Then the Lord signaled to the angels: ‘I am indeed with you; so steady the faithful. I will cast terror into the hearts of the faithless. So strike their necks, and strike their every limb joint!”
Qur’an 8:3-4
Thus God granted Moses the victory, as he urged, with outstretched hands held up by others, the people to fight:
Oh prophet! Urge on the faithful to fight: if there be twenty steadfast men among you, they will overcome two-hundred; and if there be a hundred of you, they will overcome a thousand of the faithless, for they are a lot who do not understand.
Qur’an 8:65
Just as your own work cannot help you, nor can the work of others. Trusting in the work of others to save you is like trusting the Amalekites as you wander through their land. Would be intercessors should not be sought, according to the Qur’anic author, but dispersed. Trust only in God:
Indeed, the worst of beasts in God’s sight are those who are faithless; so they will not have faith. Those with whom you made a treaty and who violated their treaty every time, and who are not Godwary. So if you confront them in battle, treat them as to disperse those who are behind them, so that they may take admonition. And if you fear treachery, from a people, break off with them in a like manner. Indeed, God does not like the treacherous.
Qur’an 8:55-58
Consecration to God
The Hebrew word translated in the New Kings James Version as “utterly destroyed” is herem. The Hebrew word herem, translated as “under the ban,” “utterly destroy,” totally dedicate to God,” “strike with a curse,” or “reincorporate for God,” is a particularly regrettable example of most translations attempting to explain rather than translate the scripture. Literally “Herem” means to set-aside. like its cognate term harem. This literally means the transformation of the profane to the sacred.
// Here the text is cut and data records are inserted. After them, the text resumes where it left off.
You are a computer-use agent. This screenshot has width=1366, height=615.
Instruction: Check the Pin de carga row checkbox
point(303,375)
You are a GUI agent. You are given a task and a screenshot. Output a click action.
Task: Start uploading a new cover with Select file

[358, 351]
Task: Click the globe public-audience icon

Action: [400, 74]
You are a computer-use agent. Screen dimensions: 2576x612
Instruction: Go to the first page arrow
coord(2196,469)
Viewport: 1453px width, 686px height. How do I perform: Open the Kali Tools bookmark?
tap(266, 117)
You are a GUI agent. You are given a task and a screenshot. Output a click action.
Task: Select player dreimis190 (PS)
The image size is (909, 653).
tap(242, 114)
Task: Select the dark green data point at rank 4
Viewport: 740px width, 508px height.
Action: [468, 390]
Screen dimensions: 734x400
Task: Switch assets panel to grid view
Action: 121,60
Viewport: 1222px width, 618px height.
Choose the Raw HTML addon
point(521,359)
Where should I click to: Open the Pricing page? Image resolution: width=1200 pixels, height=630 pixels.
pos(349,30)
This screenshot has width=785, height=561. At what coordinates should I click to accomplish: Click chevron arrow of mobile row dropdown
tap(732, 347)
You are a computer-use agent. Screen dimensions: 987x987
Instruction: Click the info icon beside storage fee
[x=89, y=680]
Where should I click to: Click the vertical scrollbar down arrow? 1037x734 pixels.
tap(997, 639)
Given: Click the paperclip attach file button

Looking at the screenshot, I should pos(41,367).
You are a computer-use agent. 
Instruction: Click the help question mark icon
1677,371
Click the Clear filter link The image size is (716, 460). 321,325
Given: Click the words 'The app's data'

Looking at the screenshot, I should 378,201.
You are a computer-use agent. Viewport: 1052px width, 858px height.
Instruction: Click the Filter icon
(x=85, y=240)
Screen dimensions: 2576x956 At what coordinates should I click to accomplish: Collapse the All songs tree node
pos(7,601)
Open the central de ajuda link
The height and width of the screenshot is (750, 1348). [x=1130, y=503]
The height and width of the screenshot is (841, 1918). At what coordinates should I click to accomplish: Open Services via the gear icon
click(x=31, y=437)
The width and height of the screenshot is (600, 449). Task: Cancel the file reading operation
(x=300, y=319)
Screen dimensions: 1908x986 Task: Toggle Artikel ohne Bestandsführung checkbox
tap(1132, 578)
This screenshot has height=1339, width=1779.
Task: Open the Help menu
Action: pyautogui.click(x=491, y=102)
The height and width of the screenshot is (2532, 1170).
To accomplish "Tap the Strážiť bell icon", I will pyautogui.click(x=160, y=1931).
From Lachish Joshua passed to Eglon, and all Israel with him; and they encamped against it and fought against it. They took it on that day and struck it with the edge of the sword; all the people who were in it he utterly destroyed that day, according to all that he had done to Lachish.
So Joshua went up from Eglon, and all Israel with him, to Hebron; and they fought against it. And they took it and struck it with the edge of the sword—its king, all its cities, and all the people who were in it; he left none remaining, according to all that he had done to Eglon, but utterly destroyed it and all the people who were in it.
Then Joshua returned, and all Israel with him, to Debir; and they fought against it. And he took it and its king and all its cities; they struck them with the edge of the sword and utterly destroyed all the people who were in it. He left none remaining; as he had done to Hebron, so he did to Debir and its king, as he had done also to Libnah and its king.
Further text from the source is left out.